The first one requires a substitution and the second should be left alone when we are subtituting the kwargs (and hence that "%" should really be "%%" in the string).

I suspect this is really a documentation issue. We could try to automatically detect the context of "%" signs in the url string, but that sounds like solving the problem at the wrong level. People using redirect_to() need to remember that they are passing in a format string and so any stray % signs need to be doubled (escaped as "%%"). Something like

my_string.replace("%", "%%")

So a documentation patch will be welcomed, but the current patch here isn't fixing the problem, since it looks like it doesn't solve the original error as described.

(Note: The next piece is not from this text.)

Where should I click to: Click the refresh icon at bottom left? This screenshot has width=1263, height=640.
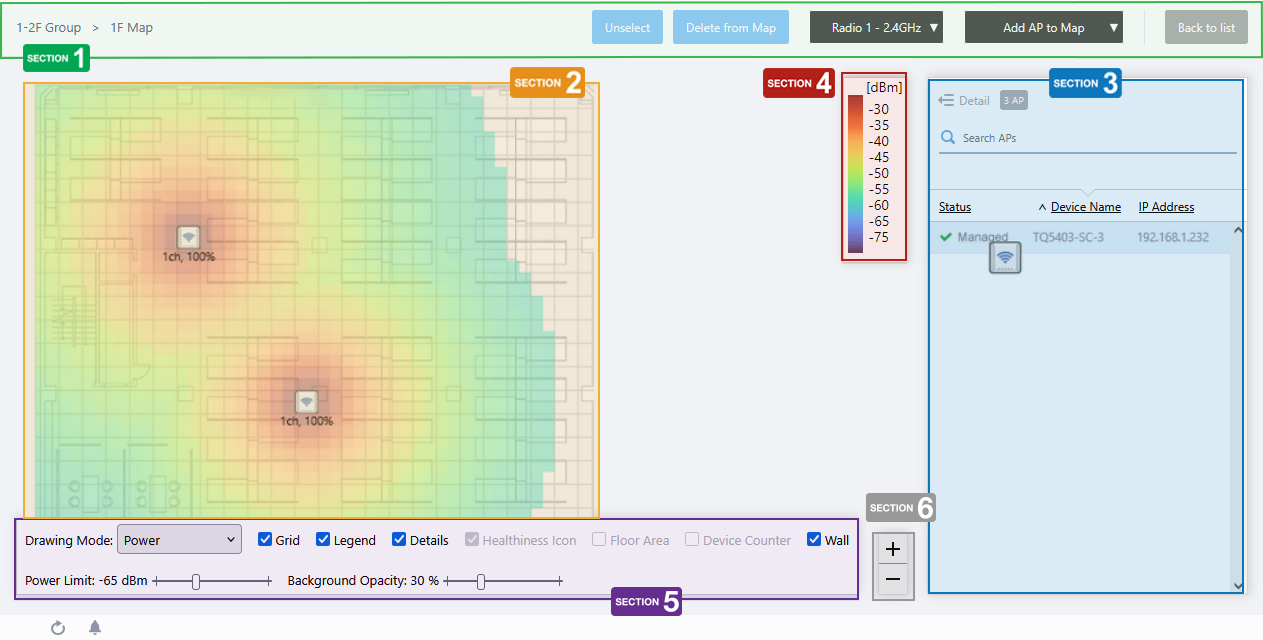[58, 628]
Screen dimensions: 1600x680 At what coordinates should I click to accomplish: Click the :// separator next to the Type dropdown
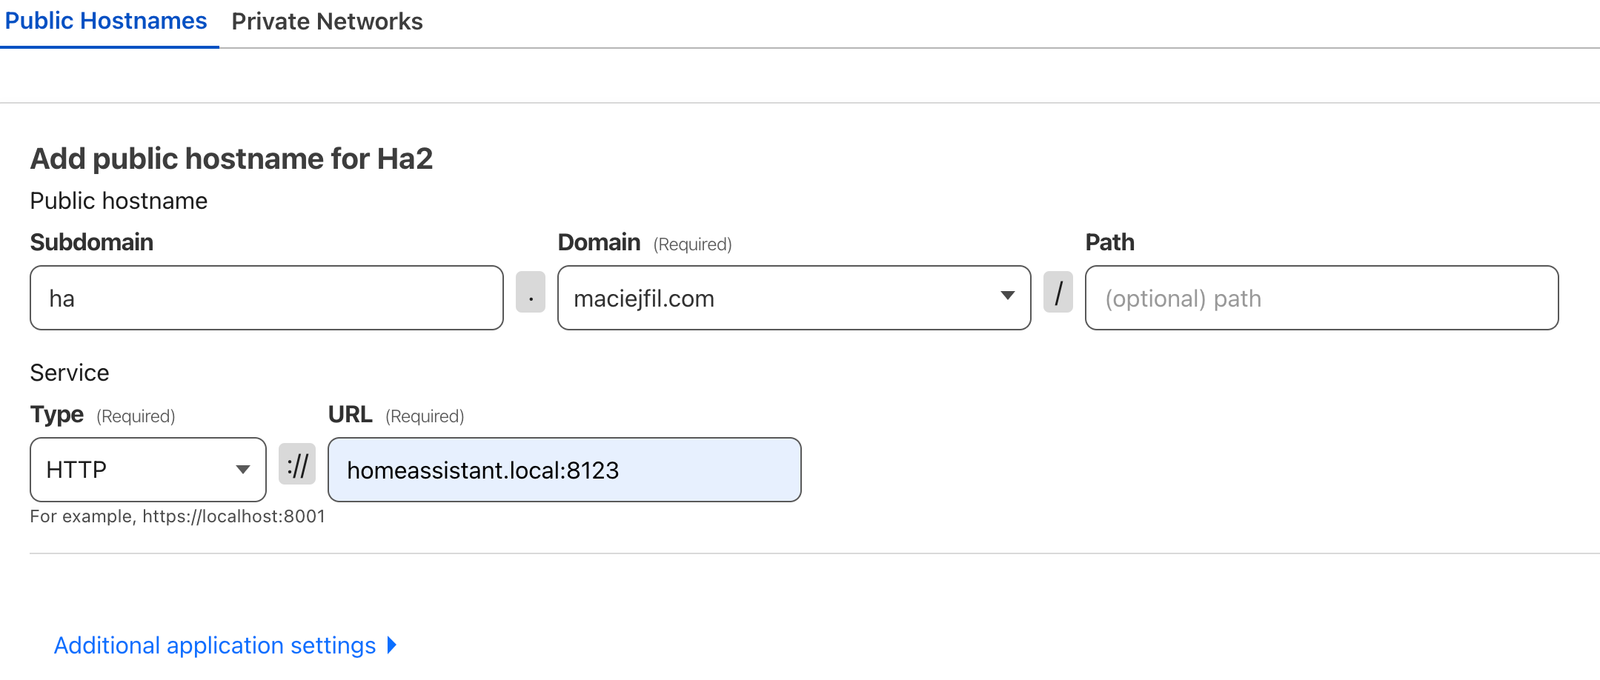tap(297, 465)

Changed 10 years ago by daonb <bennydaon@…>

Attachment: 6892v2.diff added

A documentation patch

comment:7 Changed 10 years ago by daonb <bennydaon@…>

Has patch: set

Changed 7 years ago by furryRevenge

Attachment: simple.diff added

comment:8 Changed 7 years ago by furryRevenge

Needs documentation: unset
Needs tests: set
Patch needs improvement: set

comment:9 Changed 7 years ago by Julien Phalip

Severity: Normal
Type: Cleanup/optimization

comment:10 Changed 6 years ago by Aymeric Augustin

UI/UX: unset

Change UI/UX from NULL to False.

comment:11 Changed 6 years ago by Aymeric Augustin

Easy pickings: unset

Change Easy pickings from NULL to False.

comment:12 Changed 6 years ago by Claude Paroz

Resolution: wontfix
Status: reopenedclosed

The documentation for the new class-based view RedirectView is now clear:
Because keyword interpolation is always done (even if no arguments are passed in), any "%" characters in the URL must be written as "%%" so that Python will convert them to a single percent sign on output.

As for the use-case of the OP, I think that a .replace('%', '%%') should be appended to the urlencode() call.